Army of None: Strategies to Counter Military Recruitment, End War, and Build a Better World
By Aimee Allison and David Solnit
Seven Stories Press, 2007
224 pages, $14.95, paperback

How can a movement rooted in the community on a local or regional level have a large enough impact that it could end up transforming the way society functions?

The counter recruitment movement has the potential to launch each a transformation, as antiwar activists realize that working locally and regionally can affect the way things work nationally.  For the past few years, military recruitment has gone down and the cultural of war is being challenged by people from all walks of life, thanks to the tireless work of antiwar activists across the country.

The counter recruitment movement has many faces - longtime activists, veterans, youth of color, grandmothers and community organizers - all working toward a common purpose: ending the militarization of our schools, communities and society in general.

“We believe that a hundred thousand marching every six months is not as effective as one thousand people talking to students every day,” asserts the book Army of None, a thorough counter recruitment guide written by Aimee Allison and David Solnit.

Army of None is a book that provides “strategies to counter military recruitment, end war, and build a better world.”  The book is a simple but not simplistic” guide to all things counter recruitment.  It emphasizes the movement as one that is a “strategic approach to challenging the roots of unending war” and not just simply a tactic to end the current wars.

The book is divided into three sections: military recruitment, counter recruitment, and people power and strategic organizing for a sustainable movement.

The military recruitment section dissects and exposes the lies and tricks used by recruiters to entice young people to sign up for a military service.  It details all the usual and unusual tactics they use.  It also provides useful data and many ways to contest the authority of such recruiters.

The counterrecruitment section understands that the military recruiter is not and should not be the only target of the movement; there are many players at all levels that support the militarization of society, including school counselors, principals and boards, and state and federal governments, among others.

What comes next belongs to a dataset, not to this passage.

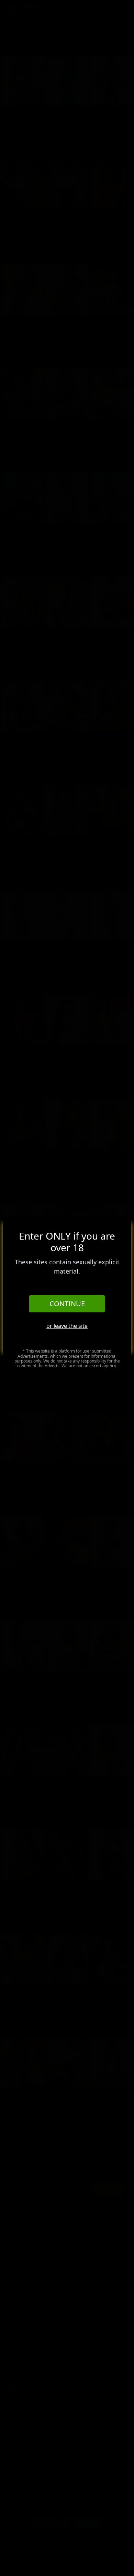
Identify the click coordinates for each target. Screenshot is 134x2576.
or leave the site (67, 1326)
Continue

It also recognizes that current enemies could potentially become allies if facts on military recruitment face public scrutiny.  The section emphasizes relationship building and youth and veteran activism as essential to effective organizing.

People power and strategic organizing is the down-and-dirty segment: it offers various examples of possible campaign strategies, workshops, and tactics that could be used by activists and groups in their schools and communities.  It also breaks down the “pillars of war” in a clear and understandable manner.

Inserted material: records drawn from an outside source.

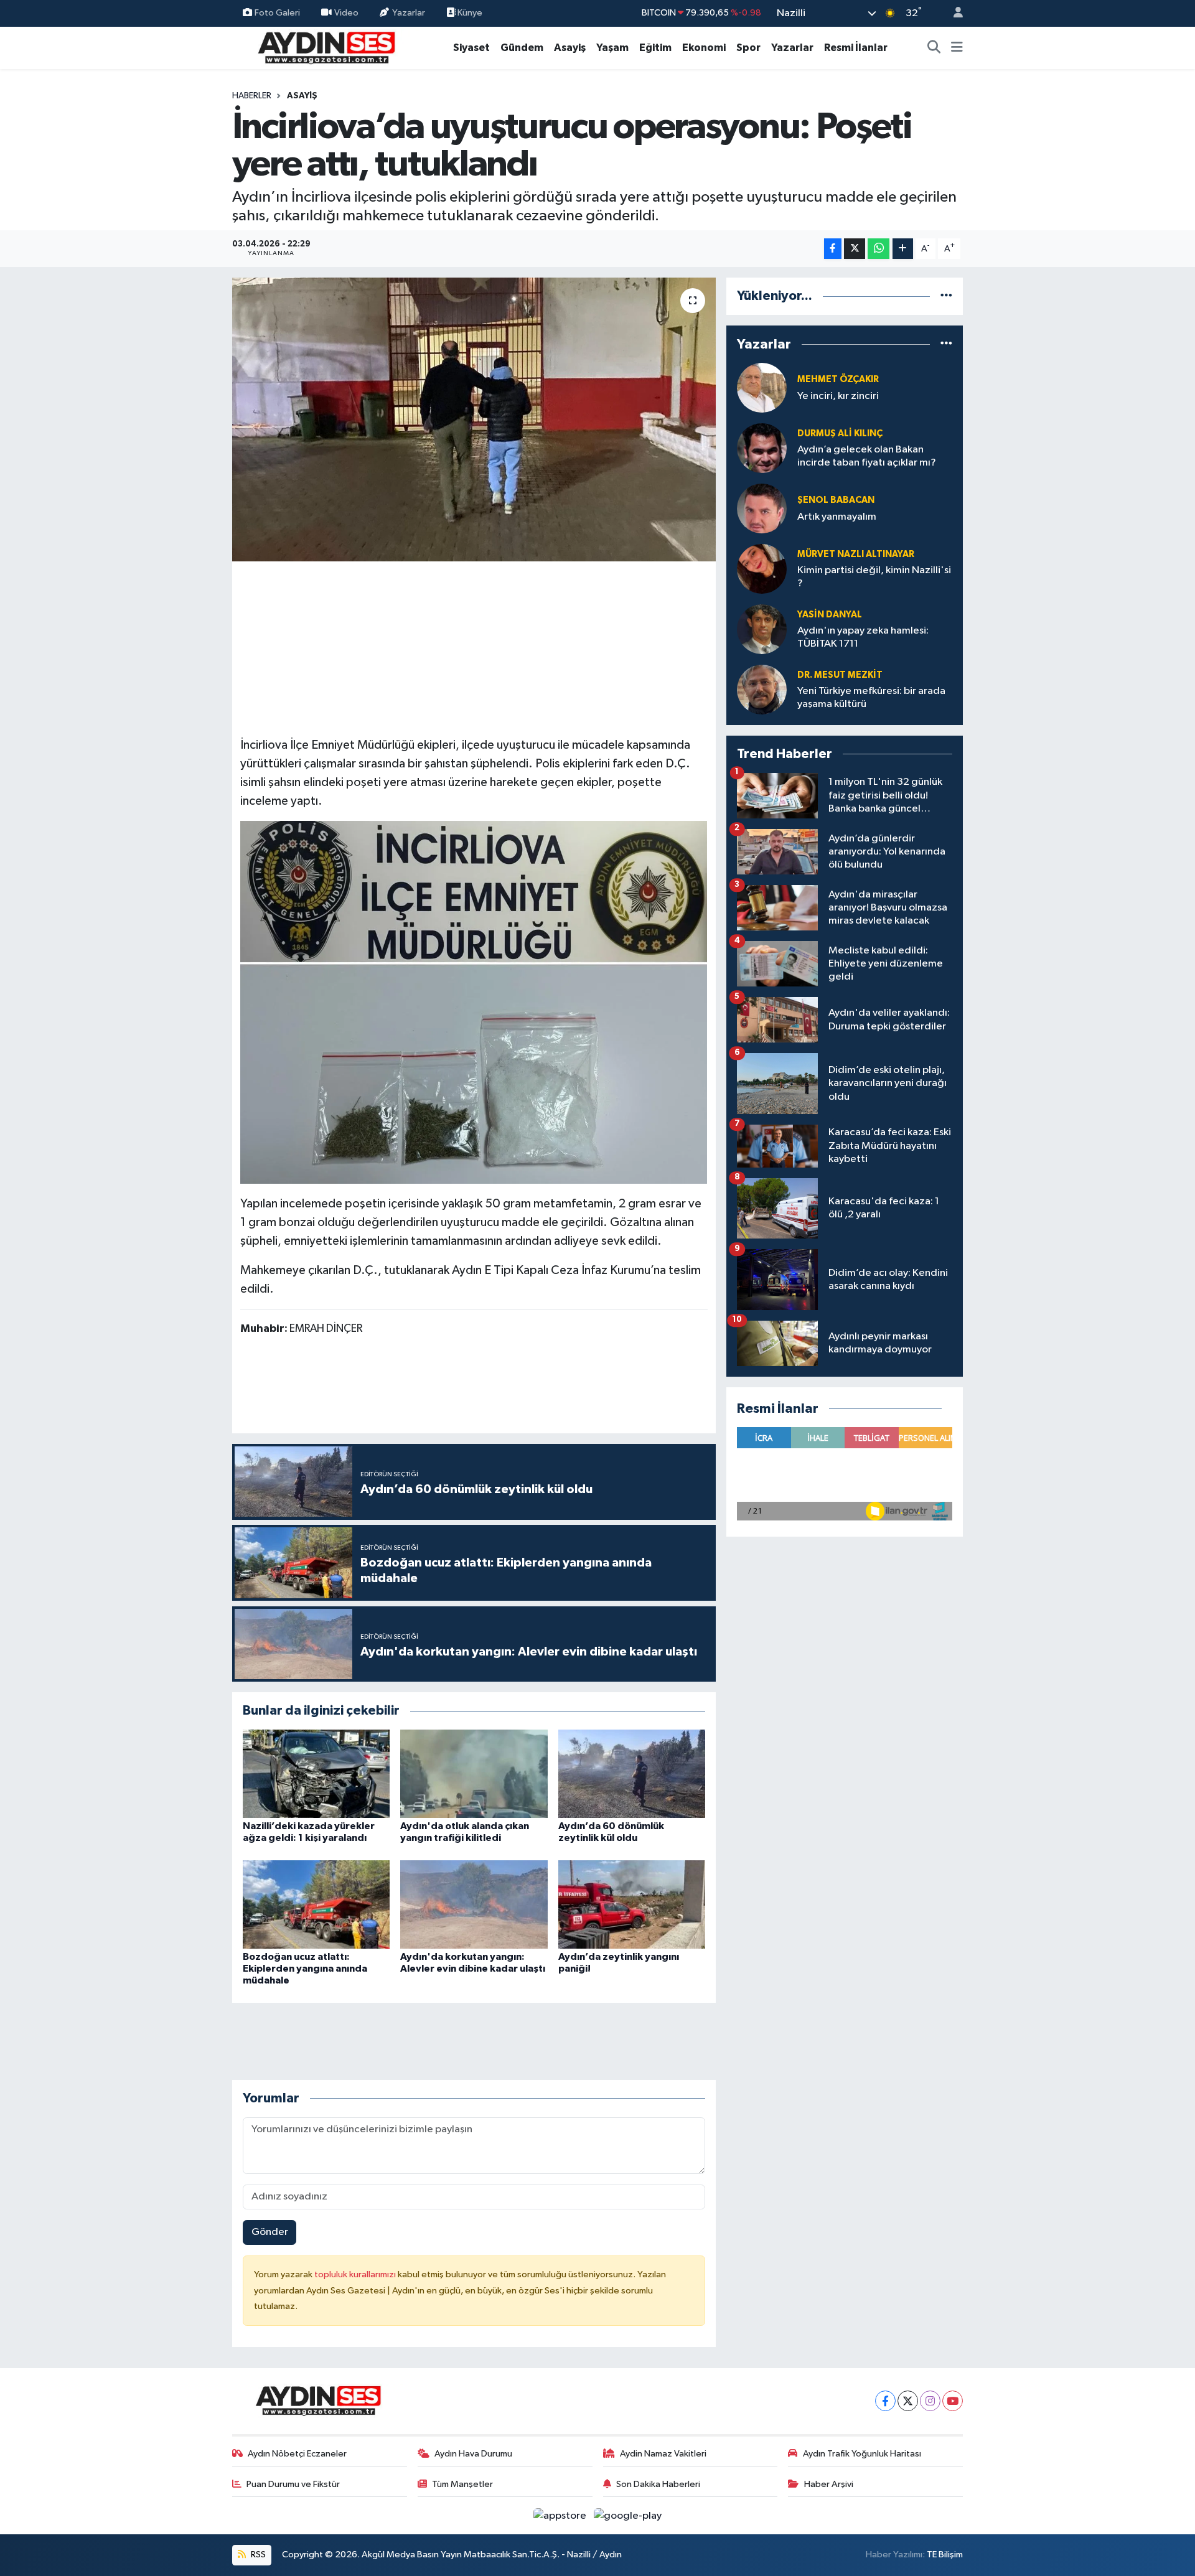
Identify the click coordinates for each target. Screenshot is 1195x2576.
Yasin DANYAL (829, 614)
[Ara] (934, 48)
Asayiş (570, 47)
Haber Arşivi (828, 2484)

Perhaps the best element of the book is that it offers concrete examples of counterrecruitment work being done in diverse parts of the country, from coast to coast.

It cites experiences by students who have been targeted by recruiters and others who have joined JROTC or signed up for the Army and have been positively affected by counterrecruiters.

It talks to longtime organizers who have been successful in their communities.  It offers examples of groups that have actually shut down military recruitment centers and have limited recruiters’ access to school grounds.  It is important to show new or soon-to-be activists that they are not alone and that there is a large movement with valuable background and information to share.

Army of None serves as a strategy guide for youth and activists in general who are new to counterrecruitment and as a document for those who are already doing the work but need some reinforcement.

It is very effective in its approach to explaining the roots of military recruitment and of a movement that is diverse and dispersed throughout the country.  The counterrecruitment movement is full of potential and promise, thanks to dedication of activists and the ways they are applying actions and across the country.

Army of None serves as a solid base for the counterrecruitment movement.



Ivan Broida

Ivan Broida is a member of the Caribbean Project for Justice and Peace and is on the Advisory Board of the Not Your Soldier Project.